- _EXERCISE INSTRUCTIONS_: Locate every line in the listing below that contains the string "Support", matching case exactly, and copy each of those lines.

Records from a data collection:
━━━━━━━━━━━━━━━━━━━━━━━━━━━━━━

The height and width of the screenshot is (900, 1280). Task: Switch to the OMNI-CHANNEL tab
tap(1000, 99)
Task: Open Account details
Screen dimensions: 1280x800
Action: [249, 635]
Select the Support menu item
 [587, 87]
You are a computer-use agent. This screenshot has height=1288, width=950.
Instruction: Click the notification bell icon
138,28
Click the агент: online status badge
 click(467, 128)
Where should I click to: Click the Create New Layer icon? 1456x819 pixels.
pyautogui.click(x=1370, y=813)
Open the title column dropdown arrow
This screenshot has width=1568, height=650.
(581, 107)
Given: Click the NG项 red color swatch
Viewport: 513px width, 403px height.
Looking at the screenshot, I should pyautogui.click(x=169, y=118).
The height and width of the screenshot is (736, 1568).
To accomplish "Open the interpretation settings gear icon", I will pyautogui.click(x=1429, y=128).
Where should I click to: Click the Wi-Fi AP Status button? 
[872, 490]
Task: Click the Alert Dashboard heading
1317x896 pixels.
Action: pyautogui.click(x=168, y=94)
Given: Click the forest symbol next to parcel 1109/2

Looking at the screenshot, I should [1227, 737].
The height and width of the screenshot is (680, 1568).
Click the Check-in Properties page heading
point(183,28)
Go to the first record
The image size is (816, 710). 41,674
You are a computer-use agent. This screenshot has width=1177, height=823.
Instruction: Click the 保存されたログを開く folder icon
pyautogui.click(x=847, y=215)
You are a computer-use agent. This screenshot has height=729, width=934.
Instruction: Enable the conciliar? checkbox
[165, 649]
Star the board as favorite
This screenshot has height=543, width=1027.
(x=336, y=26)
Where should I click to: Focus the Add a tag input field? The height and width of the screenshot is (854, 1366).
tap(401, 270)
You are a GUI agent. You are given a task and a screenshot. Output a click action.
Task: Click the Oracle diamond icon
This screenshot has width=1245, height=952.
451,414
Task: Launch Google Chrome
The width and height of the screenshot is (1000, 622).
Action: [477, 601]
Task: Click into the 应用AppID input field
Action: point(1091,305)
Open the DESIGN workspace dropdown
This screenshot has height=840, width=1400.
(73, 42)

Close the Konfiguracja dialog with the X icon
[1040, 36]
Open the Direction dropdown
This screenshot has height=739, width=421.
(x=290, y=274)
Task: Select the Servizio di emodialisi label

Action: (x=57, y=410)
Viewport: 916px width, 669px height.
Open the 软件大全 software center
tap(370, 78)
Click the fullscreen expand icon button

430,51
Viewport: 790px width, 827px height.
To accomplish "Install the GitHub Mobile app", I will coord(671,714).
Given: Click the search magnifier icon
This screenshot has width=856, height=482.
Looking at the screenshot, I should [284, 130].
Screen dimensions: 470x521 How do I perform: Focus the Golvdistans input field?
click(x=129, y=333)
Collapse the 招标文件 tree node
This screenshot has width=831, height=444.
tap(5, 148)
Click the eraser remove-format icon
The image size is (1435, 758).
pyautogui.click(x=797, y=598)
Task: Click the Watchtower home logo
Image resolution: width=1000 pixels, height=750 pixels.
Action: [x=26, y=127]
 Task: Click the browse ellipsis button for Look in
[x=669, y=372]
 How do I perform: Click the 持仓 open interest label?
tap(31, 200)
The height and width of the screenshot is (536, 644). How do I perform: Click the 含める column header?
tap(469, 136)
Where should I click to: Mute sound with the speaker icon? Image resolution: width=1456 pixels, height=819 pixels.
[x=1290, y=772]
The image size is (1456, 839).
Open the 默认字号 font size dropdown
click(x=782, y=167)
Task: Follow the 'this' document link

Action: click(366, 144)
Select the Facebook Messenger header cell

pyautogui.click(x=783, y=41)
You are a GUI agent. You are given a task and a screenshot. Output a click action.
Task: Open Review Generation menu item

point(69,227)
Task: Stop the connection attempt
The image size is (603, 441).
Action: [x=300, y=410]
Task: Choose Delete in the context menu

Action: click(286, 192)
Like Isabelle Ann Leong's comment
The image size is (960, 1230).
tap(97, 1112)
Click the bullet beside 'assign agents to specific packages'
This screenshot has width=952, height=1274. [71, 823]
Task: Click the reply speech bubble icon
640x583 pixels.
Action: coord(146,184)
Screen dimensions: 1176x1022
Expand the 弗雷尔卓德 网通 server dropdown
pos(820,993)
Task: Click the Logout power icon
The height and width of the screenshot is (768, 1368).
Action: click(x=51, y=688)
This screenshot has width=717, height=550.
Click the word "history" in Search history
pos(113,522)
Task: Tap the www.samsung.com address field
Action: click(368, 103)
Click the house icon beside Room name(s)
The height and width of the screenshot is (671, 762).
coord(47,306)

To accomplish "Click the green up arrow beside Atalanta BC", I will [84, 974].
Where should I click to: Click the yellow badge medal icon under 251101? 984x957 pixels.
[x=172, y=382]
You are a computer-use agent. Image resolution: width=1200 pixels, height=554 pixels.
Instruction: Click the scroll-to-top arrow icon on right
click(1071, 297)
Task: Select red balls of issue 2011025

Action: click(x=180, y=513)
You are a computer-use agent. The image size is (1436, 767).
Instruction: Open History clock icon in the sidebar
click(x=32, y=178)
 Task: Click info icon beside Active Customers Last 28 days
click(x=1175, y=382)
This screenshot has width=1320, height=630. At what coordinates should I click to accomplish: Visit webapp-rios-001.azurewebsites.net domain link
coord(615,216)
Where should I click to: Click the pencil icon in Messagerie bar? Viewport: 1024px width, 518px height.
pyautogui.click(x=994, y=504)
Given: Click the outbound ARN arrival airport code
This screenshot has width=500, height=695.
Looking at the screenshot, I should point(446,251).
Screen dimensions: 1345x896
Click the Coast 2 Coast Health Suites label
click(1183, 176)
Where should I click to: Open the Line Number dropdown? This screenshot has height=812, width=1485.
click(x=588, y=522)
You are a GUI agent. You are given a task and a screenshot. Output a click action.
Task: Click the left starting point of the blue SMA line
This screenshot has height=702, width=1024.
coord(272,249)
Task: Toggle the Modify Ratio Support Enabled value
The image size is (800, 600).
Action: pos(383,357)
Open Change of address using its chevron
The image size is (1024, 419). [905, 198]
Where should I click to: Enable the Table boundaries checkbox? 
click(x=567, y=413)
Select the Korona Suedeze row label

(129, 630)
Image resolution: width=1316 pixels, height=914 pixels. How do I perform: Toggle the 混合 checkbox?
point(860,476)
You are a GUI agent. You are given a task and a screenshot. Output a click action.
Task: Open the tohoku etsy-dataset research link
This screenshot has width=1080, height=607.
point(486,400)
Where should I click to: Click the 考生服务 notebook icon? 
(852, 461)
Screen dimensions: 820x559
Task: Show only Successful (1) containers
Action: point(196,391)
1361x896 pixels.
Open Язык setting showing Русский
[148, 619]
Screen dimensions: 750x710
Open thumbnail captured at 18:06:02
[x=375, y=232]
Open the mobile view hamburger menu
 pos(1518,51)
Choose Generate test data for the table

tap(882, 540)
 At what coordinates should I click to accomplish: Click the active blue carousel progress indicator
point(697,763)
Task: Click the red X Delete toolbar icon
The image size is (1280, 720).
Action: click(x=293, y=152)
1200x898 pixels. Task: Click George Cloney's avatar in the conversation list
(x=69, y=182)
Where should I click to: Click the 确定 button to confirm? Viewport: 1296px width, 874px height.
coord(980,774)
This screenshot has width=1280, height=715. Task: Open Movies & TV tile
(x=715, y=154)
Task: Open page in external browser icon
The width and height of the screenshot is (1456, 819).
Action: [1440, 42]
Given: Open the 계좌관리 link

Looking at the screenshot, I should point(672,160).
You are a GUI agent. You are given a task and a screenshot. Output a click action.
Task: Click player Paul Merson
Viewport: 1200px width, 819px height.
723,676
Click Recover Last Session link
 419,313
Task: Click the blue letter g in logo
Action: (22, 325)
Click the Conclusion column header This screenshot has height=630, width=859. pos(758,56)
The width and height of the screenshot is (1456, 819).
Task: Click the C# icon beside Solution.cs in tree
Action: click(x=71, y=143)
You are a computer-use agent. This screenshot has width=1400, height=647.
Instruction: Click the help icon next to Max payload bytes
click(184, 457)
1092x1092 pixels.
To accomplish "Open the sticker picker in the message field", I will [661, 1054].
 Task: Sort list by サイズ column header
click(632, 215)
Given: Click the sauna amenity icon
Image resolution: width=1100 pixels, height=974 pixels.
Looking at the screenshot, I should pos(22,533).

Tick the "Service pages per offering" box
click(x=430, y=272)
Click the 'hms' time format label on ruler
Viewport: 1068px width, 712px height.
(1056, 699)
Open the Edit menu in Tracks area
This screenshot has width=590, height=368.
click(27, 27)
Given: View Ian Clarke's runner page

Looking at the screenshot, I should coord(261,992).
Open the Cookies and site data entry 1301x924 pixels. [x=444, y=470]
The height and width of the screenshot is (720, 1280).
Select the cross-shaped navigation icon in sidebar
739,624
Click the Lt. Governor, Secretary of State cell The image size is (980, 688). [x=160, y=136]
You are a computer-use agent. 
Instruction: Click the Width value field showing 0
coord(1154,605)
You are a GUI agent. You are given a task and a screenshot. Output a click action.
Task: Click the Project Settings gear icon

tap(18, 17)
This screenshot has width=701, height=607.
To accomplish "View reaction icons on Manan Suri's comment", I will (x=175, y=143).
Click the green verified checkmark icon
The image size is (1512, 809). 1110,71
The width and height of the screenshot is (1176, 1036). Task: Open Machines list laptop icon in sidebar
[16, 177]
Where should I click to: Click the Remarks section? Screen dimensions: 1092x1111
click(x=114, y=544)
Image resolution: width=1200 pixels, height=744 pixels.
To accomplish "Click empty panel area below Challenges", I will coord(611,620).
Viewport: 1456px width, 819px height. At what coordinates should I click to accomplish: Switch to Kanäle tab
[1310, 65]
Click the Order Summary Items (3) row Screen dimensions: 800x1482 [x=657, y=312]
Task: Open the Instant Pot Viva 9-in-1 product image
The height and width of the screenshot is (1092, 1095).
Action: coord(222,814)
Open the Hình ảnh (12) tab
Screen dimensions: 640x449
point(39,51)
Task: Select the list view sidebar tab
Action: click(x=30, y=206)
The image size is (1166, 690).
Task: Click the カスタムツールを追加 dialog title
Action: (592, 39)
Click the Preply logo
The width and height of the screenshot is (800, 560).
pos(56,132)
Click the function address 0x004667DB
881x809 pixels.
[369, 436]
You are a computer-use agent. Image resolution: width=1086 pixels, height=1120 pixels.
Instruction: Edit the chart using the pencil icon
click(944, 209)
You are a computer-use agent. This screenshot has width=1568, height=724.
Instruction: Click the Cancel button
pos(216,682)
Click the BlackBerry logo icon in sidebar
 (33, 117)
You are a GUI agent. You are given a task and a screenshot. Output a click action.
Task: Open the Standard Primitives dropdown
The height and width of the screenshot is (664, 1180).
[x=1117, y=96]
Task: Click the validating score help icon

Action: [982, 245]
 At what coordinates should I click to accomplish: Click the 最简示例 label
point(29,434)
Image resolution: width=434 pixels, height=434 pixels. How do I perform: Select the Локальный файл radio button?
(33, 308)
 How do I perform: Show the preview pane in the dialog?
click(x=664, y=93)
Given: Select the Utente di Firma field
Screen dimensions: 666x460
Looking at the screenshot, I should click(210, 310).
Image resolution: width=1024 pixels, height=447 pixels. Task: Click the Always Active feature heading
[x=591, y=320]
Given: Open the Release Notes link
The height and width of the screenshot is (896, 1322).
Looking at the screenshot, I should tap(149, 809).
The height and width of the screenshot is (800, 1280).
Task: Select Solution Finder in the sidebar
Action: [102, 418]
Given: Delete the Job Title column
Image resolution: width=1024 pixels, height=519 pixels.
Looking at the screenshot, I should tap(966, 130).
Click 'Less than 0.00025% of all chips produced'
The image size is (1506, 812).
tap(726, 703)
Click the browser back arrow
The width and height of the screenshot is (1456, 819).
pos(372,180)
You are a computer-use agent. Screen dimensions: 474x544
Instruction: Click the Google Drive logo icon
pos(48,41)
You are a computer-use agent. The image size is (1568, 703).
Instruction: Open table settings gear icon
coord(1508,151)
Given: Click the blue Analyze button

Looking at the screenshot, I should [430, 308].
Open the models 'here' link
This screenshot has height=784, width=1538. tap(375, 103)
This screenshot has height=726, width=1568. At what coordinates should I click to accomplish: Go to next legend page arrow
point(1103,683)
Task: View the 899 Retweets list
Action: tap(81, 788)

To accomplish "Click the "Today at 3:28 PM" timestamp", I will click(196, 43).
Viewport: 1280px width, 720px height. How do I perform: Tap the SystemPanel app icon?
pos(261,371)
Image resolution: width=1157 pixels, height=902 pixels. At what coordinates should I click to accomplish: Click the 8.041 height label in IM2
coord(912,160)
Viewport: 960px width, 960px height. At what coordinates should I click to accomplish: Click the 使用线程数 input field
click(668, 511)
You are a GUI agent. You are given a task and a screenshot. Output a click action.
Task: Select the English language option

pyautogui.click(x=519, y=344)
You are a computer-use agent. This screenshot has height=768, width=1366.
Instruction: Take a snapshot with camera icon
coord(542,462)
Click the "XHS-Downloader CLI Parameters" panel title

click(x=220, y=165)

━━━━━━━━━━━━━━━━━━━━━━━━━━━━━━

- _EXERCISE SOLUTION_:
Select the Support menu item
Task: Toggle the Modify Ratio Support Enabled value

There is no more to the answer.